IPOL.ID – PT Bank Rakyat Indonesia (Persero) Tbk terus memperkuat dukungannya terhadap program perumahan nasional melalui penyaluran Kredit Program Perumahan (KPP). Hingga 25 Mei 2026, BRI tercatat menjadi bank penyalur KPP terbesar secara nasional dengan realisasi mencapai Rp9,21 triliun atau setara 54,6% dari total realisasi nasional.

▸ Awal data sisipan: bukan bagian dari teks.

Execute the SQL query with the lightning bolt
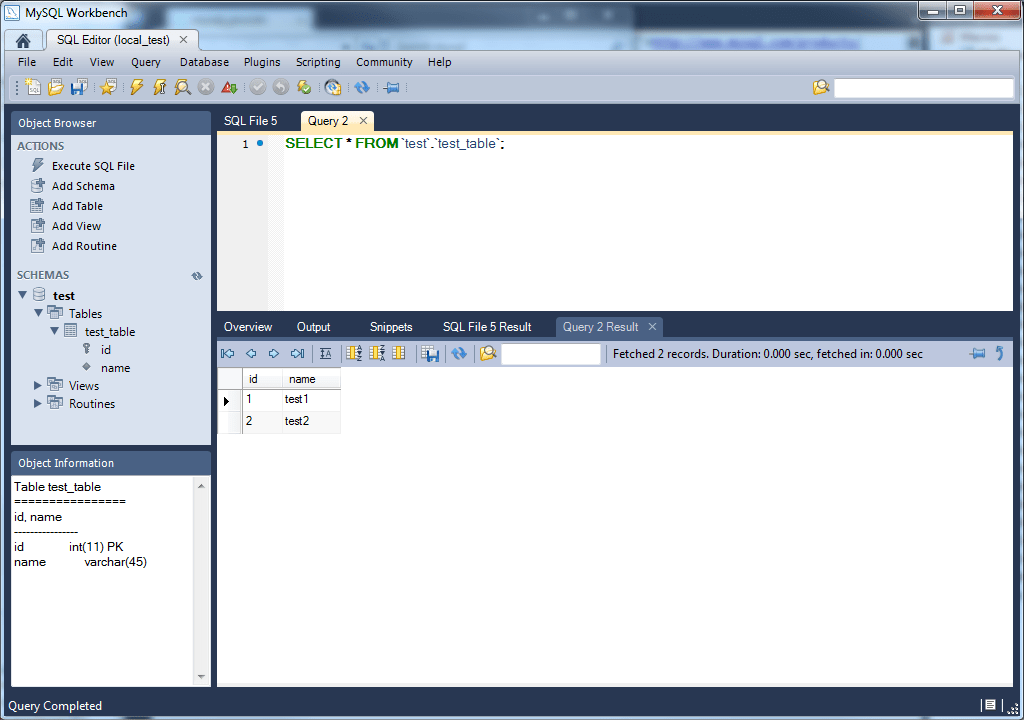The height and width of the screenshot is (720, 1024). point(135,87)
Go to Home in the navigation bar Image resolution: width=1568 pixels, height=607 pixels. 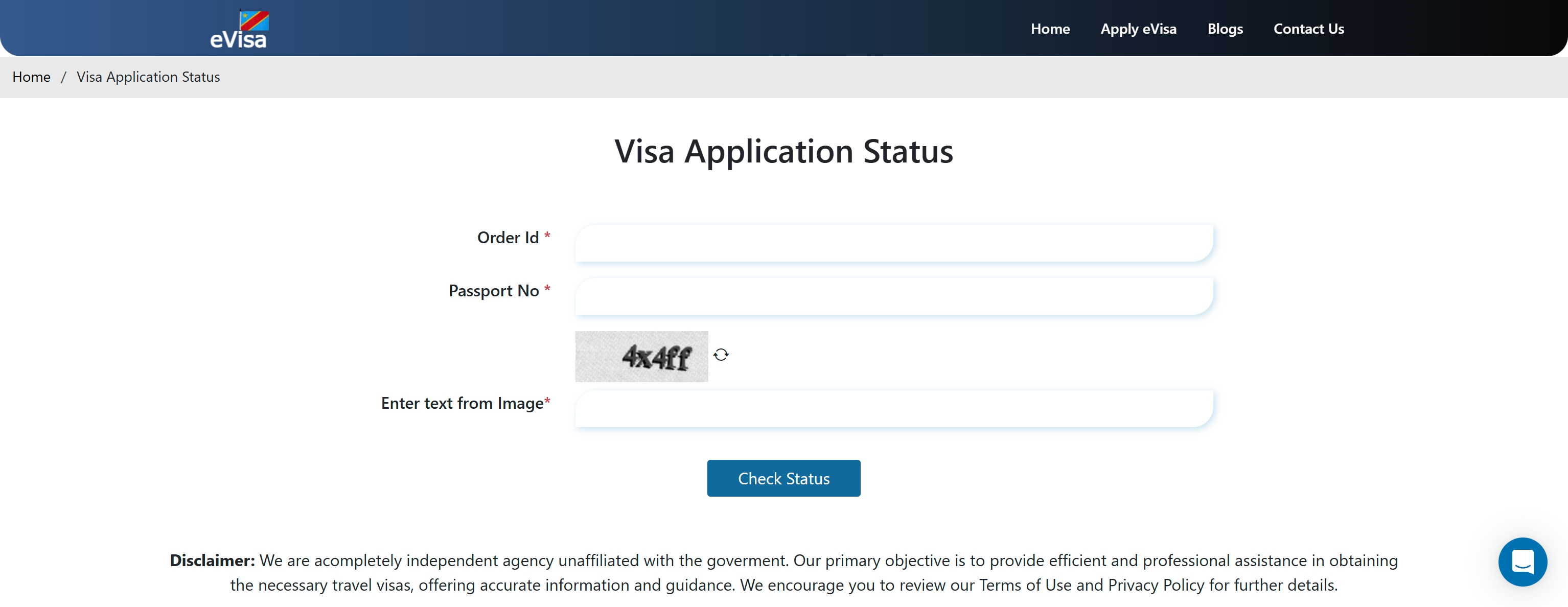pyautogui.click(x=1050, y=29)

Capaian tersebut disampaikan dalam pertemuan Menteri Perumahan dan Kawasan Permukiman (PKP) RI Maruarar Sirait dengan Direktur Utama BRI Hery Gunardi di Kantor Pusat BRI, Jakarta pada Senin (25/05). Pertemuan tersebut membahas penguatan sinergi pembiayaan perumahan rakyat, termasuk dukungan terhadap KUR Perumahan dan rumah subsidi bagi masyarakat berpenghasilan rendah.
Secara nasional, realisasi KPP hingga 25 Mei 2026 mencapai Rp16,86 triliun. Dari jumlah tersebut, pembiayaan sisi pasokan (supply) tercatat sebesar Rp4,87 triliun kepada 1.875 debitur, sedangkan sisi permintaan (demand) mencapai Rp11,99 triliun kepada 78.001 debitur. Adapun realisasi KPP BRI tercatat sebesar Rp9,21 triliun yang terdiri atas pembiayaan sisi supply sebesar Rp1,10 triliun kepada 752 debitur dan sisi demand sebesar Rp8,10 triliun kepada 65.576 debitur.